4 p.m. Mr. Eden was as charming and agreeable as always. 
 
He spoke with great enthusiasm of his visit to the United 
 
States, and of his two days in Washington. He spoke also 
 
of the deep impression made upon him by the President, 
 
and of his admiration for the Presldent's foreign policy.
 
       Mr. Eden expressed the belief that there could never 
 
be any solution of the present situation save through an 
 
allied victory, the destruction of Hitlerism, and the 
 
forcing upon the German people of a Government which 
 
would pursue policies that would not constitute a threat to 
 
the rest of Europe. In reply to my inquiry, he had no idea 
 
of how such a Government should be kept in control in 
 
Germany.

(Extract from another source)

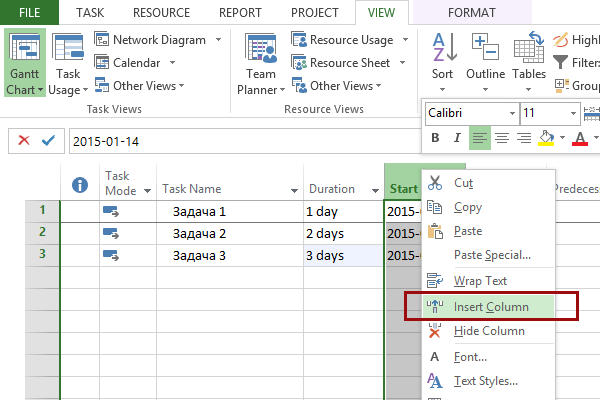Click the Sort A-Z icon
600x400 pixels.
442,55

He did not believe that the peace terms, when 
 
imposed, should contain provisions for either an indemnity 
 
or for reparations. Those provisions in the Versailles 
 
Treaty, he thought, had been a serious blunder.
 
        He saw no hope of any peace negotiations at this 
 
time. He had no belief that any disarmsment move could 
 
be considered until after Germany had been crushed, and 
 
taught that "war does not pay".
 
        In brief, Mr. Eden's conviction is that nothing but 
 
war is possible until Hitlerism has been overthrown.
 
        Mr. Eden impressed me as even more superficial 
 
than he had impressed me as being in Washington. He seems 
 
to have given no thought to any alternative to war, nor to 
 
what any eventual peace terms should be.